• _YOUR TASKS_:
(a) Please copy the passage from the SM Immersion reflection word for word. Start at the words "by Miguel Luis" and end after the words "students would expect.".
(b) According to the SM Immersion reflection, how many days do students work as sales associates?
(c) Translate this sentence from the SM Immersion reflection into Spanish: "The bagging job might seem easy on paper, but the real deal is something completely different."

At Your Service! Yes! — Reflections on the SM Immersion

by Miguel Luis Gotao, H4H
The author with the rest of his classmates and their co-workers.

The SM Immersion is one of the Campus Ministry and Service Office’s recurring activities for the fourth year students of Xavier School. We students are assigned to one of the many branches of SM across the Philippines, where we would act as sales associates for four days within the establishment. It may not seem like it, but the immersion does so much more than what some students would expect.

Since our class was the first batch amongst the fourth year students to go to SM, we went in with very little or nothing to go on (besides our venue in Marikina), meaning that expectations were purely based on how we saw the immersion. The thing that most of our classmates expected was nothing more than a daily grind, with some self-made reflections along the way. Thus, not everybody was so eager to begin working. However, most of us remained strong and encouraged each other so that the entire class could make the most of the activity.

Our first day was my first time visiting SM Marikina. While I only expected a small market, I can safely say that those expectations were quickly overtaken by the big shopping complex. The idea of handling such a giant area filled with shoppers sort of put me in a state of nervousness. The last thing I wanted was for me to be overcome by the pressure of bagging and attending to shoppers.

After a big day of orientation, we were given a taste of what the next days would become. During those 2 hours of bagging, I felt weaker than ever. The bagging job might seem easy on paper, but the real deal is something completely different. The job takes an extent of finesse and skill to do well, and I was far from doing my best that day. Being dropped in the heat of the moment with nothing but my wits and small knowledge of bagging created an atmosphere of pressure in my mind. Along with the expectations of the shoppers fluttering around in my thoughts, I actually felt useless there, simply standing next to my bagging buddy as I could not take on the responsibility on my own. It was an eye-opener, knowing that I would be experiencing emotions like these over the next week. It was even more mind-blowing to think that this is what the regular SM employees have to work with everyday, and their work is simply taken for granted by the shoppers. These workers are really pushed to their limits by the daily grind, yet they still find the energy and courage to continue working. I saw something in them that day, something that was so unmistakably familiar that I knew I was unexcused from my ineptitude. MAGIS truly existed in society, and the buddies around me exemplified that value to the best of their abilities. That day, I vowed that I wouldn’t let the pressure get to me any longer, and I would do my best to continue, even when I felt like I could no longer go on.

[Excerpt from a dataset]

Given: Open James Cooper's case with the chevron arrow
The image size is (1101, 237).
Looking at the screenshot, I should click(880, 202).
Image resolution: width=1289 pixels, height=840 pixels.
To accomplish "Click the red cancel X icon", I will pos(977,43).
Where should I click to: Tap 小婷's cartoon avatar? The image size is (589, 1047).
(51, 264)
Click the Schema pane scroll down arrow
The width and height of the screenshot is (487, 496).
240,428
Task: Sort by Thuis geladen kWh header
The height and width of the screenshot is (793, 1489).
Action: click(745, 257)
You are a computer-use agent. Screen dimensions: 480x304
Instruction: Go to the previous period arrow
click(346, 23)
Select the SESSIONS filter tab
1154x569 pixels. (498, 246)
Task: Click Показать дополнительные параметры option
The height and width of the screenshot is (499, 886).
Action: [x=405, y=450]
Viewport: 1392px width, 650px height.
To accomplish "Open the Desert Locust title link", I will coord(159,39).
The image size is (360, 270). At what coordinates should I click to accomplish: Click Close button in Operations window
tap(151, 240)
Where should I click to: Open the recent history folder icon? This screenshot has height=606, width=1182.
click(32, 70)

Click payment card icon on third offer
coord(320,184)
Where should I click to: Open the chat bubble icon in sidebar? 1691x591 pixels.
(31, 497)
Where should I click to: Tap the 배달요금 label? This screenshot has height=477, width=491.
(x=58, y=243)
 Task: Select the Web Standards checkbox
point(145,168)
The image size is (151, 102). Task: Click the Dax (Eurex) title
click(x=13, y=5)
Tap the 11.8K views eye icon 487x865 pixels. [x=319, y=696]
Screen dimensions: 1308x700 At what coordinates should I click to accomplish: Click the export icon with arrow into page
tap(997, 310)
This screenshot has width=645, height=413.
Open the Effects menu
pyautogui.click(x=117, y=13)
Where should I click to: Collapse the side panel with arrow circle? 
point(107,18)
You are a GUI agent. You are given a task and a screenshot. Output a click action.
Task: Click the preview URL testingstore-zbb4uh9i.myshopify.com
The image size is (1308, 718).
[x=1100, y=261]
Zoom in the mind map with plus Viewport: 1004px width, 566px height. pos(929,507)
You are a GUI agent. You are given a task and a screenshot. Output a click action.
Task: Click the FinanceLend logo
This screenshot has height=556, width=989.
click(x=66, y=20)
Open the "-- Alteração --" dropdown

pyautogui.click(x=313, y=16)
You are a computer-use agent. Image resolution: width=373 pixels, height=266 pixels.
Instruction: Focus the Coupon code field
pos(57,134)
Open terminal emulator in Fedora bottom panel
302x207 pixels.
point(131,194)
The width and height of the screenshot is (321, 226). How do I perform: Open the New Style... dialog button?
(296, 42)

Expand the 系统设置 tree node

• _CORRECT ANSWERS_:
(a)
by Miguel Luis Gotao, H4H
The author with the rest of his classmates and their co-workers.

The SM Immersion is one of the Campus Ministry and Service Office’s recurring activities for the fourth year students of Xavier School. We students are assigned to one of the many branches of SM across the Philippines, where we would act as sales associates for four days within the establishment. It may not seem like it, but the immersion does so much more than what some students would expect.

(b) Four days.

(c) El trabajo de embolsar puede parecer fácil en teoría, pero la realidad es algo completamente distinto.